* Domande sul testo:
A - Nel testo sui calcoli alla cistifellea, con quale esame si riesce a vedere il calcolo di colesterolo puro?
B - Dal testo sui calcoli alla cistifellea, copia il pezzo che comincia con le parole "Calcoli alla cistifellea, non" e finisce con "distributore di bile.".

* Testo estratto:

= = = = =

È un sistema quindi che inizia a non funzionare bene in generale, ed è proprio la cistifellea che, se inizia a zoppicare, manda in tilt la rete di neurotrasmettitori che governano la digestione nel suo insieme. Ma il calcolo (o i calcoli, possono essere numerosi), quando ostruisce la via attraverso la quale deve passare la bile (il dotto cistico, vedi il disegno), rende vane le contrazioni della cistifellea per agevolarne la fuoriuscita, provocando la colica biliare.

«Il dolore è davvero paragonabile alle doglie», sottolinea l’esperto. «Inizia alla bocca dello stomaco per irradiarsi sul lato destro coinvolgendo anche la spalla, e associandosi spesso a nausea e vomito. Se i calcoli sono di piccole dimensioni potrebbero venire espulsi ma finire nella via biliare principale, dove rischiano di fare più danni perché, se raggiungono il duodeno, anche il fegato inizia ad avere problemi a scaricare la bile, e allora il paziente diventa di colore giallo (ittero). Il danno più grave in questi casi è la pancreatite, cioè l'infiammazione del pancreas, che è pericolosa».


Calcoli alla cistifellea, non solo chirurgia

Ci sono dei farmaci che possono fluidificare la bile, a base di sali biliari. «Funzionano se il calcolo è di colesterolo puro», avverte l’esperto.

«Utilizzando queste sostanze il sassolino può essere ridotto o scomparire. Purtroppo questi casi rappresentano una minoranza perché spesso i calcoli sono composti da più sostanze. Il calcolo di colesterolo puro è distinguibile perché è radiotrasparente, quindi non si vede con una lastra (mentre gli altri tipi sì) ma solo con l’ecografia».


Come si vive senza cistifellea

Nella maggior parte dei casi, quando si arriva a togliere la cistifellea chirurgicamente, questa ha cessato da tempo di esercitare efficacemente la sua funzione di distributore di bile.

= = = = =

* Dati forniti:
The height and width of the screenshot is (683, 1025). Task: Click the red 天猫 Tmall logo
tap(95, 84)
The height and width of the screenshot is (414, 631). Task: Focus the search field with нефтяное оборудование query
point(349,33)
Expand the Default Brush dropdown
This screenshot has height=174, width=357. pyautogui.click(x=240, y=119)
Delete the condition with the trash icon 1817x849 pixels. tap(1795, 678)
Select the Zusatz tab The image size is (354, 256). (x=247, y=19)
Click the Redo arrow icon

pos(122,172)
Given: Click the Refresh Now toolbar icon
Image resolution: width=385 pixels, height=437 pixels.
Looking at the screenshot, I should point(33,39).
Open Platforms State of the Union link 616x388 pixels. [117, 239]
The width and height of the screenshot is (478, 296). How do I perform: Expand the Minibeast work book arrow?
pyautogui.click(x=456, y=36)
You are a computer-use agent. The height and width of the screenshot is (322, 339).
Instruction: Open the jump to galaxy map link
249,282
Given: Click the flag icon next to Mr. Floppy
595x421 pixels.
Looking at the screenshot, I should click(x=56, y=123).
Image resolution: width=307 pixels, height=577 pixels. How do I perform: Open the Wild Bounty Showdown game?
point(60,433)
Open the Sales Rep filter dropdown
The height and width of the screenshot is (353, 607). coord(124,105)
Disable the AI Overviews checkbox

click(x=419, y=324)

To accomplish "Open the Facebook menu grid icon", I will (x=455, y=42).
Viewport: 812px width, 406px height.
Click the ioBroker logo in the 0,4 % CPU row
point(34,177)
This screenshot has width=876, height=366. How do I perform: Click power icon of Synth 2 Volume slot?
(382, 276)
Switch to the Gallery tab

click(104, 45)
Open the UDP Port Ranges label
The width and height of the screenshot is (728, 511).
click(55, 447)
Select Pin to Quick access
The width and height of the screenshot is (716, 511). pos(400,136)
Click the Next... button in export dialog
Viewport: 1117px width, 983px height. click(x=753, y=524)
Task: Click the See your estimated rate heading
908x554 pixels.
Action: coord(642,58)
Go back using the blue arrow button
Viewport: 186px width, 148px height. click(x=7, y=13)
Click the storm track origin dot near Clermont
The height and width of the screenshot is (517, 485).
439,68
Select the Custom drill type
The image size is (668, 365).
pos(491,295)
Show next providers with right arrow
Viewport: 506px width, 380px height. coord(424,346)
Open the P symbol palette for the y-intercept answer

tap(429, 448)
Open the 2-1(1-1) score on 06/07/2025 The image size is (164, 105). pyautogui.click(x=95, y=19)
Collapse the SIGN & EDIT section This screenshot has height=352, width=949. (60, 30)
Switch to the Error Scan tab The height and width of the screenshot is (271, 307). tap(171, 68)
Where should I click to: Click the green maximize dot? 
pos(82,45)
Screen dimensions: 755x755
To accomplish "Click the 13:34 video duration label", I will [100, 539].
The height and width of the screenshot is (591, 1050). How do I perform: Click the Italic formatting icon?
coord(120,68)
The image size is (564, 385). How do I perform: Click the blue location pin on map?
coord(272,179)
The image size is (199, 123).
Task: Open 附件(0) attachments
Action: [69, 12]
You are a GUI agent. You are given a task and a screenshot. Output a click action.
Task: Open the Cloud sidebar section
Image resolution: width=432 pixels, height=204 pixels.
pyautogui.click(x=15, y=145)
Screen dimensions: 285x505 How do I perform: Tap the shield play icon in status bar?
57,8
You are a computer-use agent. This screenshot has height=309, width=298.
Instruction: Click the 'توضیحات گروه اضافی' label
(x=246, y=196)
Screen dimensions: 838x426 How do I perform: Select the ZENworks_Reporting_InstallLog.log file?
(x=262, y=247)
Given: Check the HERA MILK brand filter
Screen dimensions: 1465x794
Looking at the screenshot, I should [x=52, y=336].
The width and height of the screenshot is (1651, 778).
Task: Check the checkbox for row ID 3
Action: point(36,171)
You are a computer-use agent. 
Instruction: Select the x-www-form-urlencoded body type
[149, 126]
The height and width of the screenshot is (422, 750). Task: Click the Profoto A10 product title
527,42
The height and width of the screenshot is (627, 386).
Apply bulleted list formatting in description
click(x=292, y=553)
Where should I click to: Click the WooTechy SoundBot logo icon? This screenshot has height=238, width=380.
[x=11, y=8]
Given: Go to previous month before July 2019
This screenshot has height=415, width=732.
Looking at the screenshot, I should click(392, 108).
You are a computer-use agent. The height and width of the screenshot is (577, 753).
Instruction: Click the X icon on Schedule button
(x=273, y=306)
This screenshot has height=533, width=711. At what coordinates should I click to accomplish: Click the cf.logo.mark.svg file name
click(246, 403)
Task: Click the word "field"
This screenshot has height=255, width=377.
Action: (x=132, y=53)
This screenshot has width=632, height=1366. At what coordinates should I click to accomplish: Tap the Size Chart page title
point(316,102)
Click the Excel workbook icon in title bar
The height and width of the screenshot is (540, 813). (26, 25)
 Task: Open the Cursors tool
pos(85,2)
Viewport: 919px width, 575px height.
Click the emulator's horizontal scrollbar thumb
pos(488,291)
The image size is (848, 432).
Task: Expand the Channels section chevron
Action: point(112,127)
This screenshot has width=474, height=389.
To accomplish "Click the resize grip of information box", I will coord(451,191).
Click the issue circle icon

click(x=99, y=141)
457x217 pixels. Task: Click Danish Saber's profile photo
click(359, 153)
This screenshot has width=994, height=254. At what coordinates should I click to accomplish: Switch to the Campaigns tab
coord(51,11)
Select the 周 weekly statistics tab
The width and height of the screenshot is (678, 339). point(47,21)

= = = = =

* Esercizio svolto:
A - Solo con l'ecografia, perché con una lastra non si vede.

B -
Calcoli alla cistifellea, non solo chirurgia

Ci sono dei farmaci che possono fluidificare la bile, a base di sali biliari. «Funzionano se il calcolo è di colesterolo puro», avverte l’esperto.

«Utilizzando queste sostanze il sassolino può essere ridotto o scomparire. Purtroppo questi casi rappresentano una minoranza perché spesso i calcoli sono composti da più sostanze. Il calcolo di colesterolo puro è distinguibile perché è radiotrasparente, quindi non si vede con una lastra (mentre gli altri tipi sì) ma solo con l’ecografia».


Come si vive senza cistifellea

Nella maggior parte dei casi, quando si arriva a togliere la cistifellea chirurgicamente, questa ha cessato da tempo di esercitare efficacemente la sua funzione di distributore di bile.